[Saved entries]
^^^^

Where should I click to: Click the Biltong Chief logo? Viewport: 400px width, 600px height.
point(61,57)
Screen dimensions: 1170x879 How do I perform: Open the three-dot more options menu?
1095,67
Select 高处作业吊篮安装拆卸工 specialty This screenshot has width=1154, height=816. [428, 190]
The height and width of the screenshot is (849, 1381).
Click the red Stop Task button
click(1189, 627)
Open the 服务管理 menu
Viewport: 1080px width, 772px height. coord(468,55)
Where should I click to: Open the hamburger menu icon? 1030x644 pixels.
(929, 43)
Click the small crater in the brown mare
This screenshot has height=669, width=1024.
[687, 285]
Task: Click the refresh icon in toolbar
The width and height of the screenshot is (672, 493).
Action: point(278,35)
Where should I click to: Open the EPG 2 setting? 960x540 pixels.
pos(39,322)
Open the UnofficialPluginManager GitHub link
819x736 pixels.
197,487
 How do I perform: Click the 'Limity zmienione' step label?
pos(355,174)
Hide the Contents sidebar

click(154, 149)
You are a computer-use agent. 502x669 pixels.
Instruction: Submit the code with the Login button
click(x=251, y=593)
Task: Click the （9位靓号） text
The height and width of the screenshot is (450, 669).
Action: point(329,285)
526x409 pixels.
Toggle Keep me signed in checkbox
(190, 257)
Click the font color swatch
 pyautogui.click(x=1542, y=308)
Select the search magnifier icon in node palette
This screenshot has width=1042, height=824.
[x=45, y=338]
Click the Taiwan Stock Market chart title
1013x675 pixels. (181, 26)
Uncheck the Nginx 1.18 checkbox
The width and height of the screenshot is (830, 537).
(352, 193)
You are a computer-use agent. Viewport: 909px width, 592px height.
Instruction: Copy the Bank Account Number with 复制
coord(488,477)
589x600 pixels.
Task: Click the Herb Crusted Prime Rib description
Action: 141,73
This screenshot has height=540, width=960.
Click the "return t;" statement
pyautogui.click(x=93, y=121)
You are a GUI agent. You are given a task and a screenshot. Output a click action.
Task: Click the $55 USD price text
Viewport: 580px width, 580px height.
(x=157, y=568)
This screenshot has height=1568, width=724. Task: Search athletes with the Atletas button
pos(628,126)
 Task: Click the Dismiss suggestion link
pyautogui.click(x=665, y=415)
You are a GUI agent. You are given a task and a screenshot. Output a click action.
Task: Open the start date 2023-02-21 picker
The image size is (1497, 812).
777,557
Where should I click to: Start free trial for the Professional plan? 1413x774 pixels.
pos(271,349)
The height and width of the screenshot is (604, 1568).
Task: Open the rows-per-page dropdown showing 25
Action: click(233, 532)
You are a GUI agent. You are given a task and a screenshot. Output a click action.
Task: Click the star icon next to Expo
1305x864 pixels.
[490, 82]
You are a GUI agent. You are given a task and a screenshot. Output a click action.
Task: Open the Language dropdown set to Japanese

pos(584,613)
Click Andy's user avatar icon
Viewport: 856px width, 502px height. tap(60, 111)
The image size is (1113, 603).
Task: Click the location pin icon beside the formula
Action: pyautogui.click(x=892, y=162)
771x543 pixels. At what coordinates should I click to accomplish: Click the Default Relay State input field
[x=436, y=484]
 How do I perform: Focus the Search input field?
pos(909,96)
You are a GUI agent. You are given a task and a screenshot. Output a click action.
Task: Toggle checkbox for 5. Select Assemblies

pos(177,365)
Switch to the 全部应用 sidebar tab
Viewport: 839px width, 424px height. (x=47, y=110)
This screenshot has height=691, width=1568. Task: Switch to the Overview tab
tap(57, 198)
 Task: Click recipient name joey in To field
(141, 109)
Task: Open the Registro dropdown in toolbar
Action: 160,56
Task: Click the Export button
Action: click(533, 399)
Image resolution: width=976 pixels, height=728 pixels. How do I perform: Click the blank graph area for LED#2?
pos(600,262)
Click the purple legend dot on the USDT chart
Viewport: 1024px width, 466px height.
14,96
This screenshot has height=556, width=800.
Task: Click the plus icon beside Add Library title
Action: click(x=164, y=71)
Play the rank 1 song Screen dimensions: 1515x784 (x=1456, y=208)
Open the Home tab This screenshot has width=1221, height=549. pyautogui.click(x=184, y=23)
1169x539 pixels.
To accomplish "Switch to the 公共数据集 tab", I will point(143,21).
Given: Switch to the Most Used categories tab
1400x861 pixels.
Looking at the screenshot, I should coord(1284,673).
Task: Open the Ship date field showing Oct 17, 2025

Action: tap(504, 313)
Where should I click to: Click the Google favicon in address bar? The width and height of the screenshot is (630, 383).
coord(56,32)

^^^^

▸ **EXERCISE DETAILS**
Could you return all lines from the data above that contain the string "text"?

▸ **WORKED SOLUTION**
Task: Click the （9位靓号） text
Task: Click the $55 USD price text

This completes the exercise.